Die Oi!-Punks von VERLORENE JUNGS sind keine Oi!-Punks mehr, sondern Musiker, die den nächsten Schritt gehen wollen: Weg mit dem Ballast der Vergangenheit. Hinein in eine Zukunft, in der sich die Band neu positioniert. VERLORENE JUNGS meinen es ernst. Und Sänger Schwefel zeigt sich im Gespräch zur neuen Zeitrechnung als ehrliche Haut.

Wer euer neues Album hört, der erkennt, Oi!-Punk gehört bei euch endgültig der Vergangenheit an. Ihr macht jetzt Punk, der – so würde ich es bezeichnen – zeitgemäß ist.


So ist es. Ich höre privat ja schon länger Bands wie MUFF POTTER, TURBOSTAAT oder diese Jens Rachut-Sachen. Und wir wollen uns als Musiker ja schließlich auch weiterentwickeln und uns im Proberaum nicht langweilen: Wenn wir einen Song schreiben, dann hauen wir gerne auch mal eine Kerbe ins Stück. Es soll nicht alles nach dem Strophe-Refrain-Strophe-Muster gehen.

Das Album ist selbstbetitelt. So verfahren Bands normalerweise bei ihrem Debüt. Habt ihr es gemacht, um eine neue Zeitrechnung zu beginnen?

Das ist der eine Grund. Der andere ist: Wir wollten damit unterstreichen, dass man sich nur wegen des Namens nicht auf einen Stil beschränken muss. Wenn wir morgen eine Elektroplatte aufnehmen würden, wäre es immer noch eine Platte von VERLORENE JUNGS.

Und doch werdet ihr von vielen immer noch unter Oi! einsortiert. Wie viel Überzeugungsarbeit wird noch nötig sein?

Einiges. Aber ich bin zuversichtlich, dass es irgendwann alle kapieren.

Ein Anfang könnten die Konzerte sein. Spielt ihr live noch viele alte Songs?

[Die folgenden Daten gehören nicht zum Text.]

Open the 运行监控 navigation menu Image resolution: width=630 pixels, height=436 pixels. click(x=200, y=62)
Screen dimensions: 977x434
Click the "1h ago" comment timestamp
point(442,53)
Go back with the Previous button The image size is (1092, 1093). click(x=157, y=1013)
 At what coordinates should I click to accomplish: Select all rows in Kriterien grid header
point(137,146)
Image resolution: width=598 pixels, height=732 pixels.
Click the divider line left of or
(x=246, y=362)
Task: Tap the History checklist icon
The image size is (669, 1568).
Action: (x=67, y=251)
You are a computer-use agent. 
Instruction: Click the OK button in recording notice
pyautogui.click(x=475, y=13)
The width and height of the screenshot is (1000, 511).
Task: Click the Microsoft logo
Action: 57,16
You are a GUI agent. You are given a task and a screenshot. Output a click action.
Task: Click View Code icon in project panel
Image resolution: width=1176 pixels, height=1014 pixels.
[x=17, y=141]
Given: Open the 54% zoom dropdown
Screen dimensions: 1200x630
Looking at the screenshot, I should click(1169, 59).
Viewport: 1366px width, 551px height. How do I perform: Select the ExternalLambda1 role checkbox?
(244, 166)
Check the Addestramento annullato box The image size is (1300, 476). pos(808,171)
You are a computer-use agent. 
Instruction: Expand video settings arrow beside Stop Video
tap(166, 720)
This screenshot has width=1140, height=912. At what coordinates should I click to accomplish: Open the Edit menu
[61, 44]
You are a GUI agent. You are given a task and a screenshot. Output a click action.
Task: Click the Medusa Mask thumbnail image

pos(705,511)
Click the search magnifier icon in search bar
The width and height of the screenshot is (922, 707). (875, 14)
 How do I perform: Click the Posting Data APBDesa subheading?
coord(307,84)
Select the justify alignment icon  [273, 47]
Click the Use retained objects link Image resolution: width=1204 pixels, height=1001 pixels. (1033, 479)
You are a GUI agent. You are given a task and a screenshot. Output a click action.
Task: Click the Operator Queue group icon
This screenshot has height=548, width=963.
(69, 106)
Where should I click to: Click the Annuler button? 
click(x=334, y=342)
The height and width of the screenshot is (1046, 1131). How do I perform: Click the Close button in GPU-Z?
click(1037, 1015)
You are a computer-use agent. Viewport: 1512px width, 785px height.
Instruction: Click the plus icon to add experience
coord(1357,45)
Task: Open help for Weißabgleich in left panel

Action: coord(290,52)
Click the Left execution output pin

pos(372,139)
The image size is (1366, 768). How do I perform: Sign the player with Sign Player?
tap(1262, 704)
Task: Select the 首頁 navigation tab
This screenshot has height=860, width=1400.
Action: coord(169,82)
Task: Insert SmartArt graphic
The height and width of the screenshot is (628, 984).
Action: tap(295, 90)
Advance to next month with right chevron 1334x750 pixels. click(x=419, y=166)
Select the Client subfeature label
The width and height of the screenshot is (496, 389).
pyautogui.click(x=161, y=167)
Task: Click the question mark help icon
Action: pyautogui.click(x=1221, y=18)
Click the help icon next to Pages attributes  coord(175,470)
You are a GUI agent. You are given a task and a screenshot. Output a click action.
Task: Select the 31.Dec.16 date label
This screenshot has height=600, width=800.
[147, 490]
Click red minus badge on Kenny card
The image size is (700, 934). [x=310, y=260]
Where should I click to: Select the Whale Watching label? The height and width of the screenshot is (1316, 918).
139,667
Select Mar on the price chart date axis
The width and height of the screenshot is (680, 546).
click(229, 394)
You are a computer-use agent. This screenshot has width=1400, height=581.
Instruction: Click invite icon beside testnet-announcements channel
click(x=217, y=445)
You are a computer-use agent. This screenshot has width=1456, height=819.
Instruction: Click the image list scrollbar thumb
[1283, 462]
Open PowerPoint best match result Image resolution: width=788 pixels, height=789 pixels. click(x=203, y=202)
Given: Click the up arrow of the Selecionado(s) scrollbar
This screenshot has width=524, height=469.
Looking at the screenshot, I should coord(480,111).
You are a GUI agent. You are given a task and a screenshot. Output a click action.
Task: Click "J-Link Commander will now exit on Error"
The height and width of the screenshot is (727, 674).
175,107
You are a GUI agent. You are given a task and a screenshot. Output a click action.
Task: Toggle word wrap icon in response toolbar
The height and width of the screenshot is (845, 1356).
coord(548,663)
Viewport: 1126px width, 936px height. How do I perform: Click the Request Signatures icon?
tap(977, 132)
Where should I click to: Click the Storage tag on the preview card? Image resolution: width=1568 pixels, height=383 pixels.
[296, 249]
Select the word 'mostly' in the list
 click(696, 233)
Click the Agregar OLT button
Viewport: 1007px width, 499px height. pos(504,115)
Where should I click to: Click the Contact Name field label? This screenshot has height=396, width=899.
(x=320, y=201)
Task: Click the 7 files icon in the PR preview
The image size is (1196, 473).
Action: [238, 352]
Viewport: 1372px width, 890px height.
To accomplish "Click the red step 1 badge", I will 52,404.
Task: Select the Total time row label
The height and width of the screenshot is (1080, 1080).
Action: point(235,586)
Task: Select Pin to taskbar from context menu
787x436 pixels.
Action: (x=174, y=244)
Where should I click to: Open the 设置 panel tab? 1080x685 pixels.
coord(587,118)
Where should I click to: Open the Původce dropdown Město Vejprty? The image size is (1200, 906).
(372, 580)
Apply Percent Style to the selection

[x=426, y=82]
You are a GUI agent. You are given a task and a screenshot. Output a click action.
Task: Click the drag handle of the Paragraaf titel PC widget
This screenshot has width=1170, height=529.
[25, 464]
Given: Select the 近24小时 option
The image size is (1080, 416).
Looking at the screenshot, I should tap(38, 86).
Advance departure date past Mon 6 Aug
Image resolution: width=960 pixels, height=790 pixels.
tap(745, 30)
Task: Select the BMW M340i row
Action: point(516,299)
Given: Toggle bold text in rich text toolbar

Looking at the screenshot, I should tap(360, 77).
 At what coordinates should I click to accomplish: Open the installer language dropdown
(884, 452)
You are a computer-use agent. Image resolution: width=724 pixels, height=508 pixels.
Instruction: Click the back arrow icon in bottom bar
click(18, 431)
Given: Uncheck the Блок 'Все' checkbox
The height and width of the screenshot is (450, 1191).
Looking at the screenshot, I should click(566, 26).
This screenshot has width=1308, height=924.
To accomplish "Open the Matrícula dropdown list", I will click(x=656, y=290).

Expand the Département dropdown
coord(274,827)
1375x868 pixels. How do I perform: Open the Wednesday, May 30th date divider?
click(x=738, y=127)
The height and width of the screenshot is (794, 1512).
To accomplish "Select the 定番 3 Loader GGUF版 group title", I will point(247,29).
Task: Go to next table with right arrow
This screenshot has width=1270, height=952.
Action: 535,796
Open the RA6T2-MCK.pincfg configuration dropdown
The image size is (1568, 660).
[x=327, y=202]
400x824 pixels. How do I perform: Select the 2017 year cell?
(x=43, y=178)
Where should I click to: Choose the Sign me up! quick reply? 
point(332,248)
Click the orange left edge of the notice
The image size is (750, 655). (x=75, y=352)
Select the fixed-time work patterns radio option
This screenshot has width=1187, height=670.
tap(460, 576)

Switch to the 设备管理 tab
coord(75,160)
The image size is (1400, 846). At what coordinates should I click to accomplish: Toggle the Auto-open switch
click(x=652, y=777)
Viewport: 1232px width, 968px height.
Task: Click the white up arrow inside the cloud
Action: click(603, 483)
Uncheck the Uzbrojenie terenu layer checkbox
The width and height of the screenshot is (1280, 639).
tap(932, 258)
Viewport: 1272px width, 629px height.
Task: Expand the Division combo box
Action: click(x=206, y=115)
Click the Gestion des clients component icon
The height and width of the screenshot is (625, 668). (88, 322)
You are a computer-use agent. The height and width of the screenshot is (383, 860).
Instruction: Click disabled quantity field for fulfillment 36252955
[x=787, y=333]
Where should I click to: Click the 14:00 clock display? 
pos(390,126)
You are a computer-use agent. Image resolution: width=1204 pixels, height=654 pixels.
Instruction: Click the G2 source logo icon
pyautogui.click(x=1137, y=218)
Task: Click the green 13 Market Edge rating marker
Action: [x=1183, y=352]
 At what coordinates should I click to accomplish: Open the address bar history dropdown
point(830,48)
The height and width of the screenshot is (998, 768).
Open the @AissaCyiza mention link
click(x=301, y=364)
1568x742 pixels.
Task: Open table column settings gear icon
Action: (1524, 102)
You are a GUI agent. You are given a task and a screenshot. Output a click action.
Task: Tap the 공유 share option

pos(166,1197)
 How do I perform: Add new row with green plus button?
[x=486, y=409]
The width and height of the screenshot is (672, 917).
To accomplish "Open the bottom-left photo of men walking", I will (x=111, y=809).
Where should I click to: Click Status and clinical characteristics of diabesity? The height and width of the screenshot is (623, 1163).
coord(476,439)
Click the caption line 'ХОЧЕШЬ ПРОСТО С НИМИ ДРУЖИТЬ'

Ungefähr ein Drittel des Sets besteht daraus. Aber das wird weniger. Ich denke, ab dem nächsten Album werden wir uns ausschließlich auf neue Stücke beschränken.

Das klingt wie das Verleugnen der eigenen Vergangenheit.

Nein. Es ist ja nicht alles schlecht, was wir gemacht haben. Daher überlegen wir auch, ob wir einige alte Stücke noch mal neu arrangieren. Es wäre für die neuen Hörer interessant, zu wissen, wie unsere musikalische Vergangenheit aussieht.

Gibt es viele dieser neuen Hörer?

Ja. Ich bekam zuletzt zahlreiche Zuschriften von Leuten, die die neue Platte gekauft und gleich noch unseren Back-Katalog dazu bestellt hatten. Aber von dem waren die meisten dann nicht so angetan ...

Und die alten Hörer?

Viele von denen finden das, was wir jetzt machen, scheiße. Gerade im Internet geht es da hart zur Sache.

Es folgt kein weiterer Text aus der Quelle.